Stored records

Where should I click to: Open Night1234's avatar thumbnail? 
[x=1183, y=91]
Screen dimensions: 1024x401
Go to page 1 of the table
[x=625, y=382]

ACTIVITY. The answer should reproduce all of the data without any alteration.

WRITTEN ANSWER.
Where should I click to: Open Night1234's avatar thumbnail? 
[x=1183, y=91]
Screen dimensions: 1024x401
Go to page 1 of the table
[x=625, y=382]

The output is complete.